Scalding Hot Take: The Demon Seed is not the problem
Alright, did I get your attention? Now let me explain this. Since I've opened The Demon Seed I've been working hard to farm the achievement, because initially I thought it would get nerfed hard and therefore it would be better to start grinding now.
However, after playing with all 3 different builds (the Control deck burn one, the Zoo one, and the combo one) I came to realize that all these decks suffer from the exact problem most people cited for why the Quest would fail. You die very fast and getting downn the Quest reward is much harder than it might look like...and yet, people get run over by the deck, growing increasingly frustrated.
So how does that work?
Flesh Giant is how that works.
This one card is the ONLY reason why Warlock is even playable at this stage. The Quest is not as fast as it seems. Sure, sometimes you draw the absolute nuts and get Tamsin by turn 5, but that's only possible in the Zoo variant and doesn't happen often. It absolutely cannot race Mage or any aggro deck in any capacity. Most board centric decks can run you down before you even get to complete your quests, and not even an abundance of healing will save you. However, the Quest, and most importantly it's mid-rewards, allow you to turbo out Flesh Giants that then proceed to run over your opponent (try running [Hearthstone Card (Battlegrounds Battlemaster) Not Found] and see how many more games you win just by way of Giant beatdown).

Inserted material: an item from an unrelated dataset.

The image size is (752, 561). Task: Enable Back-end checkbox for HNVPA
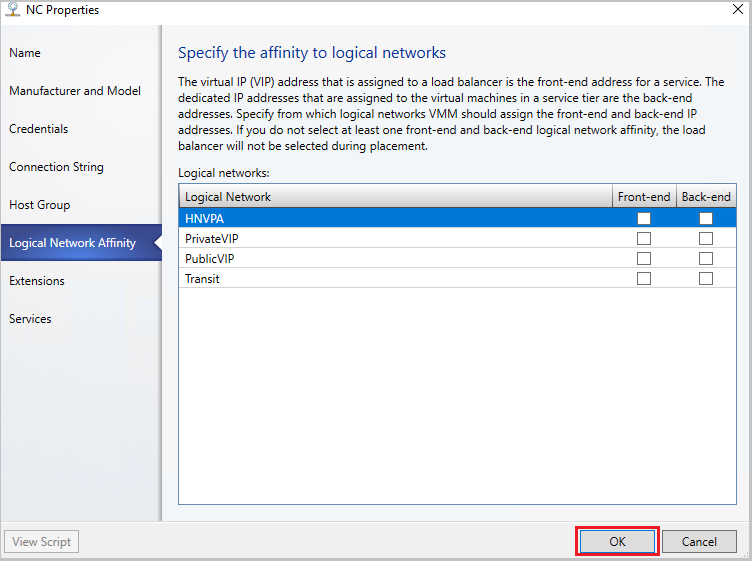pos(706,218)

I'm serious by the way, I've been playing the deck basically non-stop to complete the quest and 90% of the time I either win or lose before completing it. It's actually kind of funny how the deck whose main gameplan should be winning through fatigue redirection and lategame burst, but instead the Quest functions more as a 1-mana deal 6/heal 6/discount Giants by 2.

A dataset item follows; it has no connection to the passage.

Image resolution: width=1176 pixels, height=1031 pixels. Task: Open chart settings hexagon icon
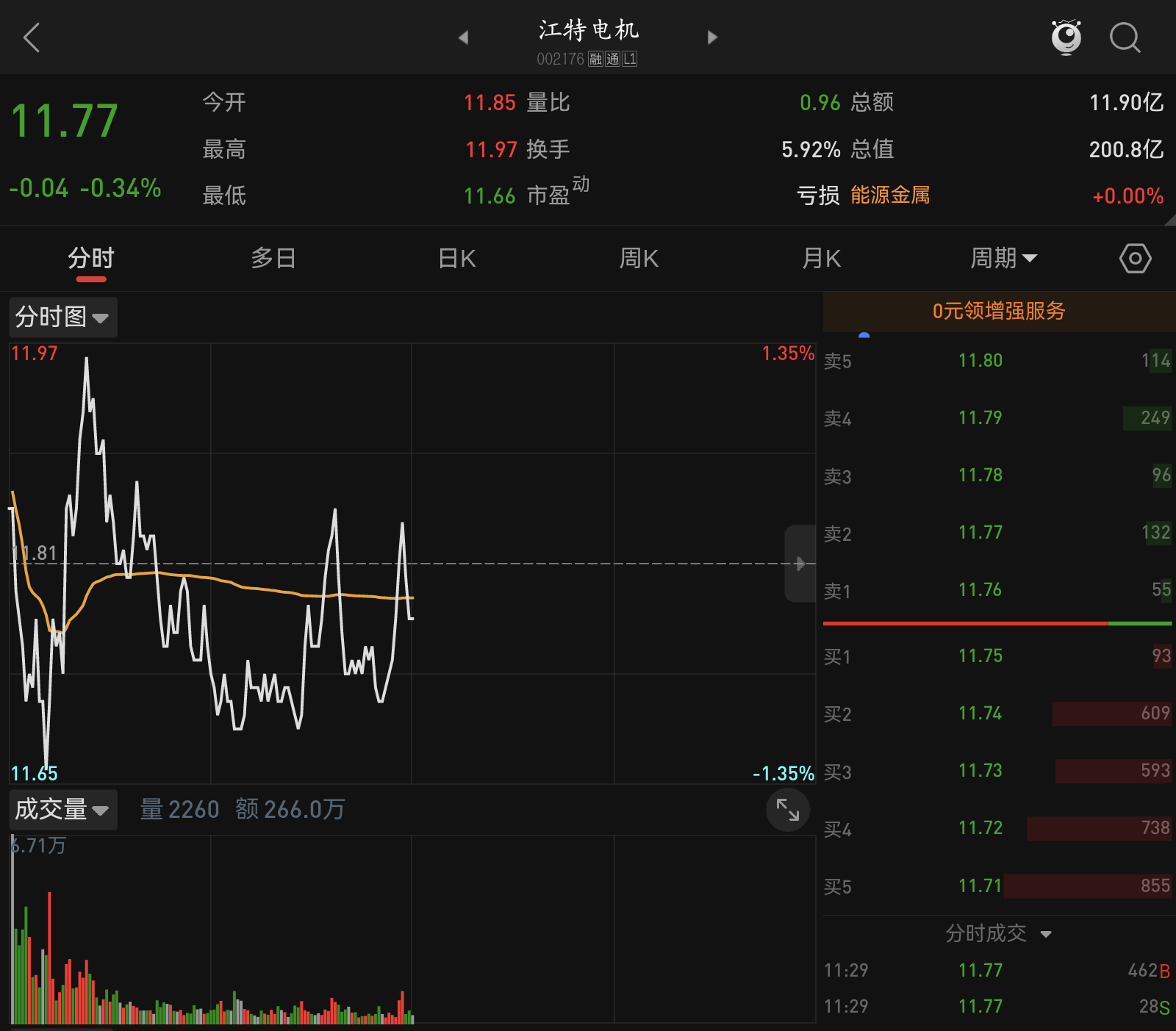coord(1135,259)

Mark my words, if Warlock gets ANY nerfs at all it will be Flesh Giant up to 10 or higher and the whole deck just falls on its face and dies to aggro to the point where not even hard control will keep them alive long enough to finish it (or will have to run so many survival tools that you won't complete the quest fast enough for it to be a threat).
Oh yeah, and nerf [Hearthstone Card (Battlegrounds Battlemaster) Not Found] into the fucking ground, that card is a retarded abomination and whoever thought it was acceptable to print should be forced to find client bugs for the rest of his career, holy fucking shit.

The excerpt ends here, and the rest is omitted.